As has often been the case at other clubs, nobody wanted to hear this. The tree removal at Oakmont eventually became impossible to hide, which led to the most contentious period in its genteel history. Bob Ford, Oakmont’s longtime head pro, said there were even threats of fistfights between members on different sides of the issue, though as with the lawsuits, they never happened. A nearby church was rumored to have offered prayers for the trees’ survival.
But the chainsaw crowd prevailed, and for them, the 2007 Open was something of a vindication. Not only did Oakmont’s new look receive rave reviews, but the course itself proved to be as tough as it was before. The winning score, by Angel Cabrera of Argentina, was 5 over par.
Angel Cabrera of Argentina waves to the gallery after completing his final round of the 107th U.S. Open Championship at Oakmont Country Club on June 17, 2007.PHOTO: DONALD MIRALLE/GETTY IMAGES
Oakmont’s signature greens are as fast and vexing as ever. And what the course lacks in hardwood obstacles, it makes up for with stronger winds as a result, along with more than 200 bunkers. The absence of trees also reduces players’ depth perception as they eye a shot over Oakmont’s rolling hills.
“In some ways, the course is tougher,” said USGA executive director Mike Davis. “I suppose if you’re missing the fairway all the time, now you’re not dealing with trees. But in terms of testing the world’s best players, it has become a stronger test. It really has, since the trees came down.”
The U.S. Open has traditionally been held on tree-lined courses, but the tournament’s return to Oakmont comes during a three-year stretch that is expanding the notion of what an Open course looks like. Last year, it was held at Washington’s Chambers Bay, which has not a single tree in play. Next year, it will be held at Wisconsin’s Erin Hills, which the USGA selected shortly after it began a tree removal program in 2010.

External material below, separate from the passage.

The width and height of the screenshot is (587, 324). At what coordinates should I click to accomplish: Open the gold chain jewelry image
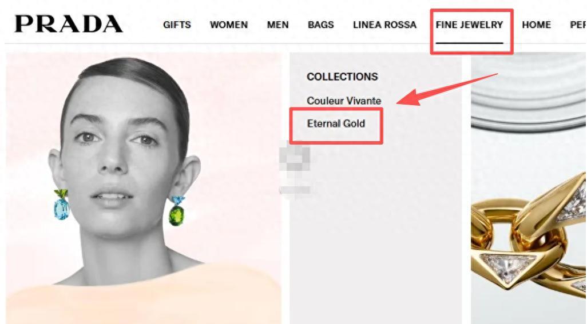tap(528, 239)
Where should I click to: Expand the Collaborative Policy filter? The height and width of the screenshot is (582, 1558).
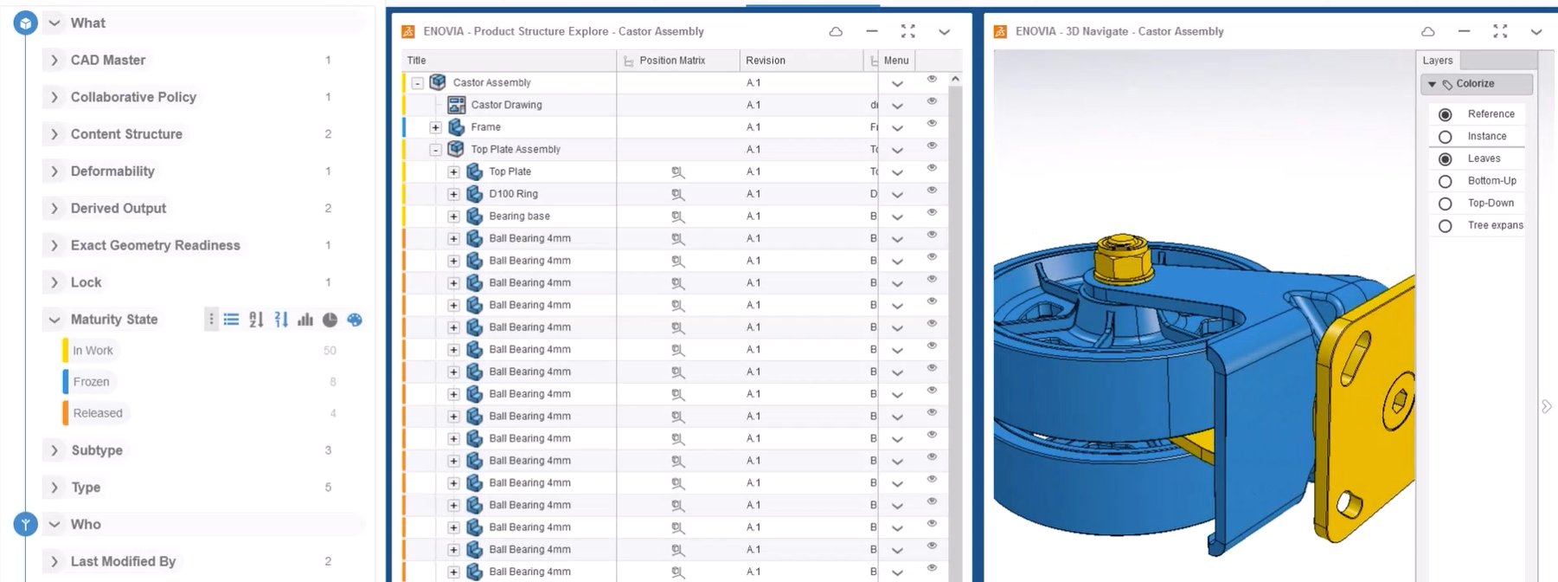54,97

Zach Reineking, the superintendent at Erin Hills, said more than 400 trees have been cleared, leaving just five on the course. “The USGA did not demand or require it. But are they in favor of it? Yes,” he said.

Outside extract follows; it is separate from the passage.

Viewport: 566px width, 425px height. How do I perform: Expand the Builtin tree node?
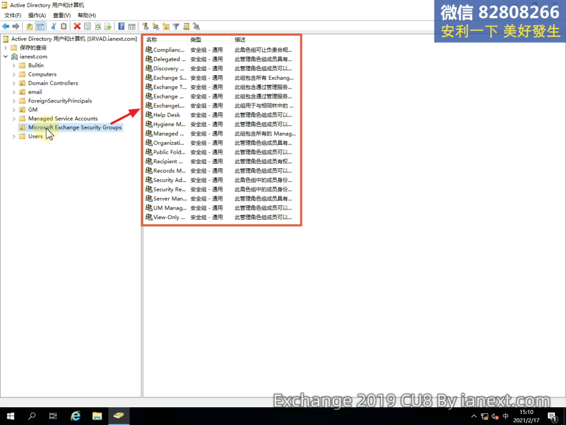[x=14, y=65]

There are still some overwrought discussions about trees. More than a year after an ice storm felled Augusta National’s famed Eisenhower Tree, club chairman Billy Payne spoke emotionally about it at the 2015 Masters. After describing the challenge of creating “an appropriate lasting memory of this tree,” he announced that two grafts and a seedling had been preserved from it. “Priceless specimens,” he called them.

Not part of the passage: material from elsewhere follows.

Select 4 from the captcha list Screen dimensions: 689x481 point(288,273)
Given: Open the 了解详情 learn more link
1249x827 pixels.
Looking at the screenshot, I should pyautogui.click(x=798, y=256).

And not all clubs view Oakmont as a model to follow. Keith Foster, a longtime course architect who has led tree removal programs, said clubs often tell him they don’t want to go to Oakmont’s extreme. “What people perceive of Oakmont is a total nuke of all trees,” he said.
But many famous clubs, such as Baltusrol and New York’s Winged Foot, have already removed trees on a much smaller scale. And Brauer, the architect, said Oakmont continues to come up in talks with clubs that are considering doing the same, making a once-radical idea seem rational.
“My gut is, this will take hold as a movement in golf, sort of like minimalism,” he said. “I think it will finally take off after Oakmont.”